Copy out every line of the listing below without altering anything.

··· Material for this exercise

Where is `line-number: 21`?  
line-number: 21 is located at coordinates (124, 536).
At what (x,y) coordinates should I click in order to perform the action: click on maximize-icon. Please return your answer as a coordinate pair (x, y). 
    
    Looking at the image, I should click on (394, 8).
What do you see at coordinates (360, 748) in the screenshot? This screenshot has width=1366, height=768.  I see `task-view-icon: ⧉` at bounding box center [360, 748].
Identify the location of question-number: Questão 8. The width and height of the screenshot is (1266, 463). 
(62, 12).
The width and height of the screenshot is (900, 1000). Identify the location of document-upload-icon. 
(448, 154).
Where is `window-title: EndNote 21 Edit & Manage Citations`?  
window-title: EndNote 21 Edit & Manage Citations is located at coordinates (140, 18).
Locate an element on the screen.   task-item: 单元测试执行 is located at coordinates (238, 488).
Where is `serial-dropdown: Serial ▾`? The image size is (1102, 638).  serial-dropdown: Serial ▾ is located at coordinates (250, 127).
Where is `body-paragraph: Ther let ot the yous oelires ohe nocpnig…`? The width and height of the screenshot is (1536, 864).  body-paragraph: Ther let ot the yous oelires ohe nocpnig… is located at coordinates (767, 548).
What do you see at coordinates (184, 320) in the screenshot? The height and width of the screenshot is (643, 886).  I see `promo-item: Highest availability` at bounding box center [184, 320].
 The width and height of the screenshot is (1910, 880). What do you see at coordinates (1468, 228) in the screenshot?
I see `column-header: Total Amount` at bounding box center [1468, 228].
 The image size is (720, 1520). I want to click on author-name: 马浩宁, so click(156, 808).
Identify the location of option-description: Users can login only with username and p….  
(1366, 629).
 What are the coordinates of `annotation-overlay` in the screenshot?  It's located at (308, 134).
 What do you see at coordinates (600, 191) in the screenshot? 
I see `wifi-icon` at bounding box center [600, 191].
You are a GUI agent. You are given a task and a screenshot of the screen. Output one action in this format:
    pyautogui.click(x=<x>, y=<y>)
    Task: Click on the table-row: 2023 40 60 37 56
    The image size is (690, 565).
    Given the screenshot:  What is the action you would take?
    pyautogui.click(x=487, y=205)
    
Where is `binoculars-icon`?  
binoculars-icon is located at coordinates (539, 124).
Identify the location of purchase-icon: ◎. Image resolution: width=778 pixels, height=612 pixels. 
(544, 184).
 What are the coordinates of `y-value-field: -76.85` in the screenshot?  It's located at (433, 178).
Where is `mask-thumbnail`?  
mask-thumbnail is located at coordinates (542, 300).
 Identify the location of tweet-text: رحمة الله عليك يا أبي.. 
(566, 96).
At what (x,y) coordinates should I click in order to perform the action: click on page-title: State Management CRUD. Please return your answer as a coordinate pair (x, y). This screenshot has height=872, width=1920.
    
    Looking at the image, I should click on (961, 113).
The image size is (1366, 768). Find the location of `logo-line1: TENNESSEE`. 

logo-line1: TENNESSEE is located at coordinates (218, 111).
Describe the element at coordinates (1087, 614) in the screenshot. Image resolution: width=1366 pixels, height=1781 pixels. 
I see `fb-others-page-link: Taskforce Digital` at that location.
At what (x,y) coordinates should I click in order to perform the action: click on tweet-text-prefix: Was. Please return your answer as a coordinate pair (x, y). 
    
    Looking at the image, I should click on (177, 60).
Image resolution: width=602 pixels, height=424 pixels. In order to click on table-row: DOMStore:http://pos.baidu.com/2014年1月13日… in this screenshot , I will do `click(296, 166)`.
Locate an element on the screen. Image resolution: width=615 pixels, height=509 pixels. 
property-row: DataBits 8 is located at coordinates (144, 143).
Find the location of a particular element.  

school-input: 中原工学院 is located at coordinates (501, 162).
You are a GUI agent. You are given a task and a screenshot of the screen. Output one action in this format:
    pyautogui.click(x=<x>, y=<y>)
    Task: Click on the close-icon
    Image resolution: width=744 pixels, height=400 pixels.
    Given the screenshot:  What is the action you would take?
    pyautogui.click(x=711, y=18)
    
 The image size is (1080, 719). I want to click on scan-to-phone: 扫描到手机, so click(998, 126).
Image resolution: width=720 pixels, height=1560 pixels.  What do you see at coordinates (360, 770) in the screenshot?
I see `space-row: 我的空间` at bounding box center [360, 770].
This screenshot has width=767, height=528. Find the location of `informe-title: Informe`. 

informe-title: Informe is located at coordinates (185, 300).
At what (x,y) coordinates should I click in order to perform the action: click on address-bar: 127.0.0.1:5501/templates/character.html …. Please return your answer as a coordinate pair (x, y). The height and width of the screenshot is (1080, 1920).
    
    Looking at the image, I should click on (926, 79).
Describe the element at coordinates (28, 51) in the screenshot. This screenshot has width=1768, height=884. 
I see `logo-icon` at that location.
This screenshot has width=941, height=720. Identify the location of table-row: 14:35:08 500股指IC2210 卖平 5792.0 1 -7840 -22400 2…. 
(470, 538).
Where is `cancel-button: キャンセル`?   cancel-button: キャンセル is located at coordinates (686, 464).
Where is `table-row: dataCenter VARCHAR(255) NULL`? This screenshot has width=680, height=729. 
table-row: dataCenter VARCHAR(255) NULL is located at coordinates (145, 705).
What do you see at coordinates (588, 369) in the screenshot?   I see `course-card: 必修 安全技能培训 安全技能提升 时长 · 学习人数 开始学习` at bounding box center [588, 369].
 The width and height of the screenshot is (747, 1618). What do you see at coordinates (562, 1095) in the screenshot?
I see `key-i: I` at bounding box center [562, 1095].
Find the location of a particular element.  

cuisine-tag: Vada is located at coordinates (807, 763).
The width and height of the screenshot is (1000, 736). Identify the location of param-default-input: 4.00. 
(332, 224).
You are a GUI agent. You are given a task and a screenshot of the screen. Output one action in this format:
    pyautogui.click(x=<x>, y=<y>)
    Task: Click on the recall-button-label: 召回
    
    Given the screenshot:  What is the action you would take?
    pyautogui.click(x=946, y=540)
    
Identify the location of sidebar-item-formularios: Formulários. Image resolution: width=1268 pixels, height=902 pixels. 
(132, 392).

······

=== Answer space ===
Where is `line-number: 21`?  
line-number: 21 is located at coordinates (124, 536).
At what (x,y) coordinates should I click in order to perform the action: click on maximize-icon. Please return your answer as a coordinate pair (x, y). 
    
    Looking at the image, I should click on (394, 8).
What do you see at coordinates (360, 748) in the screenshot? This screenshot has width=1366, height=768.  I see `task-view-icon: ⧉` at bounding box center [360, 748].
Identify the location of question-number: Questão 8. The width and height of the screenshot is (1266, 463). 
(62, 12).
The width and height of the screenshot is (900, 1000). Identify the location of document-upload-icon. 
(448, 154).
Where is `window-title: EndNote 21 Edit & Manage Citations`?  
window-title: EndNote 21 Edit & Manage Citations is located at coordinates (140, 18).
Locate an element on the screen.   task-item: 单元测试执行 is located at coordinates (238, 488).
Where is `serial-dropdown: Serial ▾`? The image size is (1102, 638).  serial-dropdown: Serial ▾ is located at coordinates (250, 127).
Where is `body-paragraph: Ther let ot the yous oelires ohe nocpnig…`? The width and height of the screenshot is (1536, 864).  body-paragraph: Ther let ot the yous oelires ohe nocpnig… is located at coordinates (767, 548).
What do you see at coordinates (184, 320) in the screenshot? The height and width of the screenshot is (643, 886).  I see `promo-item: Highest availability` at bounding box center [184, 320].
 The width and height of the screenshot is (1910, 880). What do you see at coordinates (1468, 228) in the screenshot?
I see `column-header: Total Amount` at bounding box center [1468, 228].
 The image size is (720, 1520). I want to click on author-name: 马浩宁, so click(156, 808).
Identify the location of option-description: Users can login only with username and p….  
(1366, 629).
 What are the coordinates of `annotation-overlay` in the screenshot?  It's located at (308, 134).
 What do you see at coordinates (600, 191) in the screenshot? 
I see `wifi-icon` at bounding box center [600, 191].
You are a GUI agent. You are given a task and a screenshot of the screen. Output one action in this format:
    pyautogui.click(x=<x>, y=<y>)
    Task: Click on the table-row: 2023 40 60 37 56
    The image size is (690, 565).
    Given the screenshot:  What is the action you would take?
    pyautogui.click(x=487, y=205)
    
Where is `binoculars-icon`?  
binoculars-icon is located at coordinates (539, 124).
Identify the location of purchase-icon: ◎. Image resolution: width=778 pixels, height=612 pixels. 
(544, 184).
 What are the coordinates of `y-value-field: -76.85` in the screenshot?  It's located at (433, 178).
Where is `mask-thumbnail`?  
mask-thumbnail is located at coordinates (542, 300).
 Identify the location of tweet-text: رحمة الله عليك يا أبي.. 
(566, 96).
At what (x,y) coordinates should I click in order to perform the action: click on page-title: State Management CRUD. Please return your answer as a coordinate pair (x, y). This screenshot has height=872, width=1920.
    
    Looking at the image, I should click on (961, 113).
The image size is (1366, 768). Find the location of `logo-line1: TENNESSEE`. 

logo-line1: TENNESSEE is located at coordinates (218, 111).
Describe the element at coordinates (1087, 614) in the screenshot. Image resolution: width=1366 pixels, height=1781 pixels. 
I see `fb-others-page-link: Taskforce Digital` at that location.
At what (x,y) coordinates should I click in order to perform the action: click on tweet-text-prefix: Was. Please return your answer as a coordinate pair (x, y). 
    
    Looking at the image, I should click on (177, 60).
Image resolution: width=602 pixels, height=424 pixels. In order to click on table-row: DOMStore:http://pos.baidu.com/2014年1月13日… in this screenshot , I will do `click(296, 166)`.
Locate an element on the screen. Image resolution: width=615 pixels, height=509 pixels. 
property-row: DataBits 8 is located at coordinates (144, 143).
Find the location of a particular element.  

school-input: 中原工学院 is located at coordinates (501, 162).
You are a GUI agent. You are given a task and a screenshot of the screen. Output one action in this format:
    pyautogui.click(x=<x>, y=<y>)
    Task: Click on the close-icon
    Image resolution: width=744 pixels, height=400 pixels.
    Given the screenshot:  What is the action you would take?
    pyautogui.click(x=711, y=18)
    
 The image size is (1080, 719). I want to click on scan-to-phone: 扫描到手机, so click(998, 126).
Image resolution: width=720 pixels, height=1560 pixels.  What do you see at coordinates (360, 770) in the screenshot?
I see `space-row: 我的空间` at bounding box center [360, 770].
This screenshot has width=767, height=528. Find the location of `informe-title: Informe`. 

informe-title: Informe is located at coordinates (185, 300).
At what (x,y) coordinates should I click in order to perform the action: click on address-bar: 127.0.0.1:5501/templates/character.html …. Please return your answer as a coordinate pair (x, y). The height and width of the screenshot is (1080, 1920).
    
    Looking at the image, I should click on (926, 79).
Describe the element at coordinates (28, 51) in the screenshot. This screenshot has width=1768, height=884. 
I see `logo-icon` at that location.
This screenshot has width=941, height=720. Identify the location of table-row: 14:35:08 500股指IC2210 卖平 5792.0 1 -7840 -22400 2…. 
(470, 538).
Where is `cancel-button: キャンセル`?   cancel-button: キャンセル is located at coordinates (686, 464).
Where is `table-row: dataCenter VARCHAR(255) NULL`? This screenshot has width=680, height=729. 
table-row: dataCenter VARCHAR(255) NULL is located at coordinates (145, 705).
What do you see at coordinates (588, 369) in the screenshot?   I see `course-card: 必修 安全技能培训 安全技能提升 时长 · 学习人数 开始学习` at bounding box center [588, 369].
 The width and height of the screenshot is (747, 1618). What do you see at coordinates (562, 1095) in the screenshot?
I see `key-i: I` at bounding box center [562, 1095].
Find the location of a particular element.  

cuisine-tag: Vada is located at coordinates (807, 763).
The width and height of the screenshot is (1000, 736). Identify the location of param-default-input: 4.00. 
(332, 224).
You are a GUI agent. You are given a task and a screenshot of the screen. Output one action in this format:
    pyautogui.click(x=<x>, y=<y>)
    Task: Click on the recall-button-label: 召回
    
    Given the screenshot:  What is the action you would take?
    pyautogui.click(x=946, y=540)
    
Identify the location of sidebar-item-formularios: Formulários. Image resolution: width=1268 pixels, height=902 pixels. 
(132, 392).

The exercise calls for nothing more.